● EXERCISES
(1) According to the passage about large language models, where does everything these models know come from?
(2) Say whether each statement agrees with the passage about large language models, and back each answer with the deciding words quoted from it: (a) the models' information comes from curated, structured databases of knowledge; (b) the online writing was done with no coordination; (c) companies and individuals posted online in order to educate an AI.

● EXCERPTED PASSAGE
Large language models are stranger than most people think

Yes, they aren’t human. Yes, they are always making stuff up (always plausibly, sometimes even truthfully). But the strangeness is deeper than that – after all, if you want “entities that make stuff up hoping to sound plausible” you just need to turn to your nearest social network.

The key unexpected thing in large language models as wide-use AIs is where they take their information from. Whatever meaning of “knowing” you choose to use, everything they know about anything you ask them about comes from the accumulated textual content of the Internet.

Think about that for a second. Forget about architectures and algorithms and focus on information about the world in its most abstract sense. In these systems it doesn’t come from observation, experimentation, or curated databases of knowledge in some structured form. Companies and individuals, for their own reasons (none of which was to educate an AI) spent a few decades writing and posting online about pretty much everything, with no coordination, filter, or plan. And now we put all of that text through algorithmic blenders and bet that through purely linguistic calculus — the patterns of words, not the patterns of the world — we can query this problematic avatar of the Internet’s collective textual record and that its answers will make sense in the world.

● GIVEN INFORMATION
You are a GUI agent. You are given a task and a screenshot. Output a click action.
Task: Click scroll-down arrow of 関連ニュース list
...
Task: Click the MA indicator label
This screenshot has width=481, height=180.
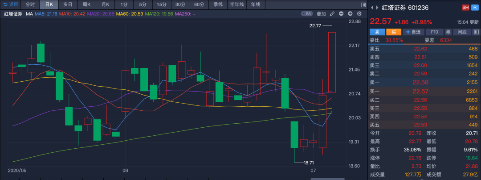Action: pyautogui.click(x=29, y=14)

● RESULTS FOR EACH TASK
(1) It comes from the accumulated textual content of the Internet.

(2)
(a) No: "it doesn’t come from observation, experimentation, or curated databases of knowledge in some structured form."
(b) Yes: "with no coordination, filter, or plan."
(c) No: "none of which was to educate an AI"